▶ [TASK GOAL]: Please give back word for word the lines of the material below between the line containing "[Follow on Facebook] (661, 1851)" and the line containing "バック・後背位 (92, 1860)", inclusive.

▶ [DATA EXTRACT]:
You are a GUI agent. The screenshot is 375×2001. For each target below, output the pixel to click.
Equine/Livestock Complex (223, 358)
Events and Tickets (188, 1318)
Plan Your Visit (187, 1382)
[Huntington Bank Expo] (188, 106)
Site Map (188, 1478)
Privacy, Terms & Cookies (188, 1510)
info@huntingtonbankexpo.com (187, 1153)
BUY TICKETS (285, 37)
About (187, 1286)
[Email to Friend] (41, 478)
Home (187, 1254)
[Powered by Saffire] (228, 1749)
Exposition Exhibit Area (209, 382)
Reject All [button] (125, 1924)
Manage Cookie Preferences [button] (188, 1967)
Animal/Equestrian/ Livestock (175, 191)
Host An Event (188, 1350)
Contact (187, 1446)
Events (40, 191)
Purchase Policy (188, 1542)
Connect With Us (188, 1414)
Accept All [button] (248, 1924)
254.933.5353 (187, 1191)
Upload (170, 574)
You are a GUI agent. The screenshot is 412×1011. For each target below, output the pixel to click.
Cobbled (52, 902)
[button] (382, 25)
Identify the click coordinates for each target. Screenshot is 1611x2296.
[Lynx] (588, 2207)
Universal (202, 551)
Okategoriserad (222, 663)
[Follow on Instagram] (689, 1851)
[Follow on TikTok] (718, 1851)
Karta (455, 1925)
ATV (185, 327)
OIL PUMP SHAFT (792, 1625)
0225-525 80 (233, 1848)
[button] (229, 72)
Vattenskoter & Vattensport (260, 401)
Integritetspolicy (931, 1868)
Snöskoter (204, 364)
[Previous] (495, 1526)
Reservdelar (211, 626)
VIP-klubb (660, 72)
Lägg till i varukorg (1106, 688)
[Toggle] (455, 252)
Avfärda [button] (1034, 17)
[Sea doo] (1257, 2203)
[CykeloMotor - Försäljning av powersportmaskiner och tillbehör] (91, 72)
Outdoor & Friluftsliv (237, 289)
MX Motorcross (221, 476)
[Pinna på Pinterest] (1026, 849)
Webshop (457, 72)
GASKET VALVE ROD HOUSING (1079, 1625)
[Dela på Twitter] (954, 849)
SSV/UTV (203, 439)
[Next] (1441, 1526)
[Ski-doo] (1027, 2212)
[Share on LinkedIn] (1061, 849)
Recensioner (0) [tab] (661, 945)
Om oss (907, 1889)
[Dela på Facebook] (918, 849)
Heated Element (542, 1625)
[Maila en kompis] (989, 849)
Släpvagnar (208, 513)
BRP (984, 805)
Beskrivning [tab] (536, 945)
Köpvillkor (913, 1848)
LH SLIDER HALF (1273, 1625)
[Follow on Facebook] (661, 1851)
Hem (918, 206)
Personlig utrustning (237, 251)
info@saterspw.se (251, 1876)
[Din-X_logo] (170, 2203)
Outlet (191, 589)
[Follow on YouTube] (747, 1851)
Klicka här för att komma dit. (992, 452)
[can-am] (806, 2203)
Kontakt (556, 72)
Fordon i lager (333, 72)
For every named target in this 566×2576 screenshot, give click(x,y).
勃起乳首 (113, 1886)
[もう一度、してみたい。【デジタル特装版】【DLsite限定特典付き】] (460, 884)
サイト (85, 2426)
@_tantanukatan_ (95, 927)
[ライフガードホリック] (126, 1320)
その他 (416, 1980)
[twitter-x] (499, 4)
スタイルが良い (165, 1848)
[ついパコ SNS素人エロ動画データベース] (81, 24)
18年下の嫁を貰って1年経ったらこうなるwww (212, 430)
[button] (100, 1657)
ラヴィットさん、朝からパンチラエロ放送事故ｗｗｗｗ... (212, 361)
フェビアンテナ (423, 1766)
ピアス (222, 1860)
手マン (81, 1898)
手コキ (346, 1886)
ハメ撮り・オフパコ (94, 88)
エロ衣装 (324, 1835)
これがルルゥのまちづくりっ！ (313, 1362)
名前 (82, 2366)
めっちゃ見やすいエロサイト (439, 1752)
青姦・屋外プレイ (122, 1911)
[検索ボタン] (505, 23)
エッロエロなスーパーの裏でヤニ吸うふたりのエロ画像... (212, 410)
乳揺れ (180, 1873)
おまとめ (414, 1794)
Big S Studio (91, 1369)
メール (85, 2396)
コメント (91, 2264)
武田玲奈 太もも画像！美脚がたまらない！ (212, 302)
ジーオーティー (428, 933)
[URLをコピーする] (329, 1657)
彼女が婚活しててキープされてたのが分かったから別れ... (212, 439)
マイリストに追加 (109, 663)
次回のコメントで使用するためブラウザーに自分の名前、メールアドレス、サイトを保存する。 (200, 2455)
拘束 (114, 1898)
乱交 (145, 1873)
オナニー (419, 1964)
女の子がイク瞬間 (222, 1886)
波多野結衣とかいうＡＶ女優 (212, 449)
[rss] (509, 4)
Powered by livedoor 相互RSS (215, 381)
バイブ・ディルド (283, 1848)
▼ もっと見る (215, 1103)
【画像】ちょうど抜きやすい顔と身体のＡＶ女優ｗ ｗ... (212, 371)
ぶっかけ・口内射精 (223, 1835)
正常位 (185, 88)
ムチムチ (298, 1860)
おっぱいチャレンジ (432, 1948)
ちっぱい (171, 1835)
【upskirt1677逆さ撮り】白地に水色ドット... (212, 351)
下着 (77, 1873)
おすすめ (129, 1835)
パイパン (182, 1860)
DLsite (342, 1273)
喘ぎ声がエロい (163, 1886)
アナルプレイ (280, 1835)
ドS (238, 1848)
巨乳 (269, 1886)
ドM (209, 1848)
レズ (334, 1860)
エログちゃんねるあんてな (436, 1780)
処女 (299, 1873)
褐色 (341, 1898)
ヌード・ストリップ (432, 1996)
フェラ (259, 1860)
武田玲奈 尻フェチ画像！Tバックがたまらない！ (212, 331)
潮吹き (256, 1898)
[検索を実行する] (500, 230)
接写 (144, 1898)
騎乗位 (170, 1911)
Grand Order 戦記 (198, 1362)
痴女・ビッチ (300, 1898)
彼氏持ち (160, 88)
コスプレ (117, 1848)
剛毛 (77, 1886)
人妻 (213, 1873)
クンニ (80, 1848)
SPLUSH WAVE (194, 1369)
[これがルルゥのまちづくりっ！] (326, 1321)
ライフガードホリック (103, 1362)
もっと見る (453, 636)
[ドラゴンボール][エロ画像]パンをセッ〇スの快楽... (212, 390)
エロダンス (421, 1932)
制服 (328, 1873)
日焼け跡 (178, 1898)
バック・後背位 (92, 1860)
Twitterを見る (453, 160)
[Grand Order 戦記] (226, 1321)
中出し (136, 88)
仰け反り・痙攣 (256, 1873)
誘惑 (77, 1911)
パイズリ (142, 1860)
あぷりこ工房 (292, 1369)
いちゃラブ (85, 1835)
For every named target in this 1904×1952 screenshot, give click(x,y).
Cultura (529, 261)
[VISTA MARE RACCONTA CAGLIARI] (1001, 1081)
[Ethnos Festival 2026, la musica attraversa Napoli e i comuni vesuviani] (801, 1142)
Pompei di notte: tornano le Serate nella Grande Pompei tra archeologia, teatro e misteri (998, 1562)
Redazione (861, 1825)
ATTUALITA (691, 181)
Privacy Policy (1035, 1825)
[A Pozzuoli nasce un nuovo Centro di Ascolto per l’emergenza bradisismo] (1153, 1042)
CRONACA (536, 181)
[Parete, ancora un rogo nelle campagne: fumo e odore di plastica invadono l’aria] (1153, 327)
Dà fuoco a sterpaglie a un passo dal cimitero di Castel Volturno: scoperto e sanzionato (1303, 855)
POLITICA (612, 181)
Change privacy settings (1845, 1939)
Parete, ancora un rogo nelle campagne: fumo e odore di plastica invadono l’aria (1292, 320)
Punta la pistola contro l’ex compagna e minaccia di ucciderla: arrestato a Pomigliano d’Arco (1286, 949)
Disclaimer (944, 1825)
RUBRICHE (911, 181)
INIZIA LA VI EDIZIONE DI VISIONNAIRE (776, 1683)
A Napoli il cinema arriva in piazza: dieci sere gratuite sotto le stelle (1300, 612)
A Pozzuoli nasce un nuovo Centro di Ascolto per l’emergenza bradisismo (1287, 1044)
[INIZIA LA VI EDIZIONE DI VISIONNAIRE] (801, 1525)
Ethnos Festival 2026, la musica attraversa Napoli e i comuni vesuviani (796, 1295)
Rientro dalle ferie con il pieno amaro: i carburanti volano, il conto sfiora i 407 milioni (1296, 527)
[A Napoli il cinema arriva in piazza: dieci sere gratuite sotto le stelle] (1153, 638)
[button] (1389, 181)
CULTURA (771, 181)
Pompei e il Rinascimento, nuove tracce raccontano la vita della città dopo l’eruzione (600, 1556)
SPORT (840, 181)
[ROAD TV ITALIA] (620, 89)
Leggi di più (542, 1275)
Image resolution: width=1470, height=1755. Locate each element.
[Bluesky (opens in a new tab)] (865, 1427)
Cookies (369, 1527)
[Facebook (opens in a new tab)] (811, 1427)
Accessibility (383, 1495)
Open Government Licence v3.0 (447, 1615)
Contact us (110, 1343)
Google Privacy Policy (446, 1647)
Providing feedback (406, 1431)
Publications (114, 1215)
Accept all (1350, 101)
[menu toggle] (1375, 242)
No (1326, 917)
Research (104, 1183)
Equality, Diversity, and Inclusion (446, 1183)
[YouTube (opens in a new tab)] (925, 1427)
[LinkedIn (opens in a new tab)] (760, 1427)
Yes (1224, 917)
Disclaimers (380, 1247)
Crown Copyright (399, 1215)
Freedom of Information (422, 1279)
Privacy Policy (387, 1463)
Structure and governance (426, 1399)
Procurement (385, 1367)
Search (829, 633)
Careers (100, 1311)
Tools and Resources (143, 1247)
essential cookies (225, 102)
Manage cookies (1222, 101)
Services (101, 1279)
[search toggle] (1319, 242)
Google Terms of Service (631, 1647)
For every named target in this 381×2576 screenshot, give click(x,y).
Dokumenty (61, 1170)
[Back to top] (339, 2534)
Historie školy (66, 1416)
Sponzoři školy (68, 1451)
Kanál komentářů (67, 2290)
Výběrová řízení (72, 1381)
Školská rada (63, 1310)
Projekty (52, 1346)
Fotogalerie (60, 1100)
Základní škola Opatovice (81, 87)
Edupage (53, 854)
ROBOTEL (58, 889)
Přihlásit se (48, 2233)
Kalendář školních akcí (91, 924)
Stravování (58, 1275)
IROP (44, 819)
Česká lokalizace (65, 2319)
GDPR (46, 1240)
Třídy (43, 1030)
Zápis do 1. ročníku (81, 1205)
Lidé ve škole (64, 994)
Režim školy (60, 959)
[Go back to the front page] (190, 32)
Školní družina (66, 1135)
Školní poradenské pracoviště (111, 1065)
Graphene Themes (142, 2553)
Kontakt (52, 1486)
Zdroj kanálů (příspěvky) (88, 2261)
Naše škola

▶ [EXERCISE RESULT]:
[Follow on Facebook] (661, 1851)
Hem (918, 206)
Personlig utrustning (237, 251)
info@saterspw.se (251, 1876)
[Din-X_logo] (170, 2203)
Outlet (191, 589)
[Follow on YouTube] (747, 1851)
Klicka här för att komma dit. (992, 452)
[can-am] (806, 2203)
Kontakt (556, 72)
Fordon i lager (333, 72)
For every named target in this 566×2576 screenshot, give click(x,y).
勃起乳首 (113, 1886)
[もう一度、してみたい。【デジタル特装版】【DLsite限定特典付き】] (460, 884)
サイト (85, 2426)
@_tantanukatan_ (95, 927)
[ライフガードホリック] (126, 1320)
その他 (416, 1980)
[twitter-x] (499, 4)
スタイルが良い (165, 1848)
[ついパコ SNS素人エロ動画データベース] (81, 24)
18年下の嫁を貰って1年経ったらこうなるwww (212, 430)
[button] (100, 1657)
ラヴィットさん、朝からパンチラエロ放送事故ｗｗｗｗ... (212, 361)
フェビアンテナ (423, 1766)
ピアス (222, 1860)
手マン (81, 1898)
手コキ (346, 1886)
ハメ撮り・オフパコ (94, 88)
エロ衣装 (324, 1835)
これがルルゥのまちづくりっ！ (313, 1362)
名前 (82, 2366)
めっちゃ見やすいエロサイト (439, 1752)
青姦・屋外プレイ (122, 1911)
[検索ボタン] (505, 23)
エッロエロなスーパーの裏でヤニ吸うふたりのエロ画像... (212, 410)
乳揺れ (180, 1873)
おまとめ (414, 1794)
Big S Studio (91, 1369)
メール (85, 2396)
コメント (91, 2264)
武田玲奈 太もも画像！美脚がたまらない！ (212, 302)
ジーオーティー (428, 933)
[URLをコピーする] (329, 1657)
彼女が婚活しててキープされてたのが分かったから別れ... (212, 439)
マイリストに追加 (109, 663)
次回のコメントで使用するためブラウザーに自分の名前、メールアドレス、サイトを保存する。 (200, 2455)
拘束 (114, 1898)
乱交 (145, 1873)
オナニー (419, 1964)
女の子がイク瞬間 (222, 1886)
波多野結衣とかいうＡＶ女優 (212, 449)
[rss] (509, 4)
Powered by livedoor 相互RSS (215, 381)
バイブ・ディルド (283, 1848)
▼ もっと見る (215, 1103)
【画像】ちょうど抜きやすい顔と身体のＡＶ女優ｗ ｗ... (212, 371)
ぶっかけ・口内射精 (223, 1835)
正常位 (185, 88)
ムチムチ (298, 1860)
おっぱいチャレンジ (432, 1948)
ちっぱい (171, 1835)
【upskirt1677逆さ撮り】白地に水色ドット... (212, 351)
下着 (77, 1873)
おすすめ (129, 1835)
パイパン (182, 1860)
DLsite (342, 1273)
喘ぎ声がエロい (163, 1886)
アナルプレイ (280, 1835)
ドS (238, 1848)
巨乳 (269, 1886)
ドM (209, 1848)
レズ (334, 1860)
エログちゃんねるあんてな (436, 1780)
処女 (299, 1873)
褐色 (341, 1898)
ヌード・ストリップ (432, 1996)
フェラ (259, 1860)
武田玲奈 尻フェチ画像！Tバックがたまらない！ (212, 331)
潮吹き (256, 1898)
[検索を実行する] (500, 230)
接写 (144, 1898)
騎乗位 (170, 1911)
Grand Order 戦記 (198, 1362)
痴女・ビッチ (300, 1898)
彼氏持ち (160, 88)
コスプレ (117, 1848)
剛毛 (77, 1886)
人妻 (213, 1873)
クンニ (80, 1848)
SPLUSH WAVE (194, 1369)
[これがルルゥのまちづくりっ！] (326, 1321)
ライフガードホリック (103, 1362)
もっと見る (453, 636)
[ドラゴンボール][エロ画像]パンをセッ〇スの快楽... (212, 390)
エロダンス (421, 1932)
制服 (328, 1873)
日焼け跡 (178, 1898)
バック・後背位 (92, 1860)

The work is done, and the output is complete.